Billionaire investor and GMO co-founder Jeremy Grantham is growing more and more sure that the U.S. stock market’s rebound amid the coronavirus pandemic is a bubble that will end up hurting many people.
“My confidence is rising quite rapidly that this is the fourth ‘Real McCoy’ bubble of my investment career…“We’ve now reached a level where you buy bankrupt companies and issue stock in bankrupt companies” Grantham told CNBC’s Wilfred Frost. Here is a direct video link.
A note on Grantham’s comments about emerging market securities and how they offer better value than “ludicrously” priced US corporate securities today. While this is true overall, the problem is that equity correlations are highly coupled globally in terms of trend and money flow. When US stocks rise and sell off so do corporate bonds and other global equity markets all at once (note price action year to date as one vivid example).
In this environment, stocks and corporate debt are all jelly beans that are indiscriminately bought and sold in forced liquidation all at once.
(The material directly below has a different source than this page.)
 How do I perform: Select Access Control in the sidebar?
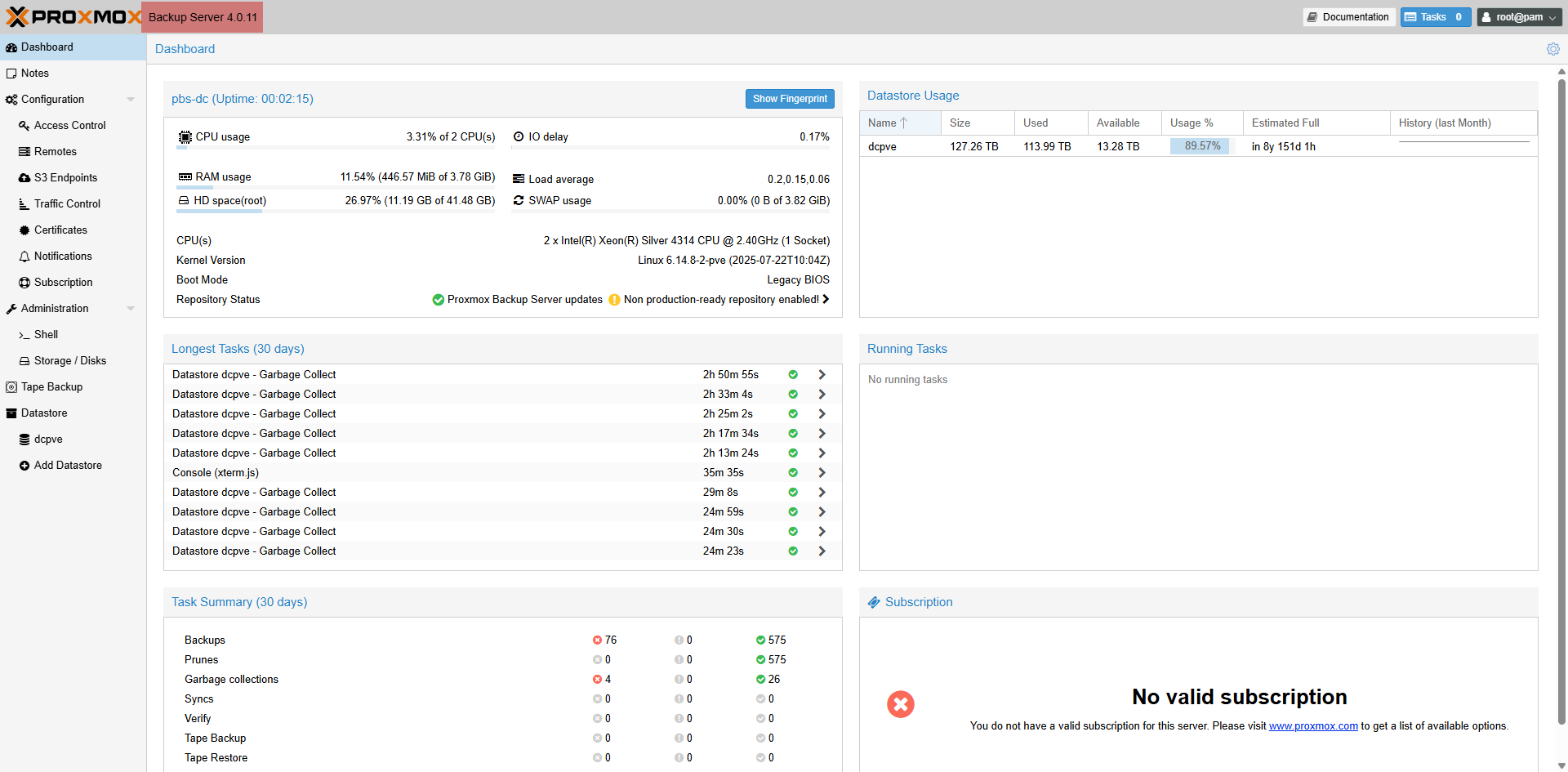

Thus, when jelly beans start falling it does not matter much whether one is holding purple or red, they all fall together and there is little capital protection in equity diversification.
This is why Grantham adds that if one must own equities today they are best to hold zero in the US and if they own some in emerging markets they must be able to “throw the key away for a few years”. In other words, only where the buyer can ride through large drops and not need nor want to use the money or withdraw income for several years, is an allocation to ex-North American equities today a reasonable bet.
Just a tiny fraction of potential investors have enough time, resources and income from other sources that they are comfortable in the ‘it doesn’t matter if asset prices crash and take years to recover’ category.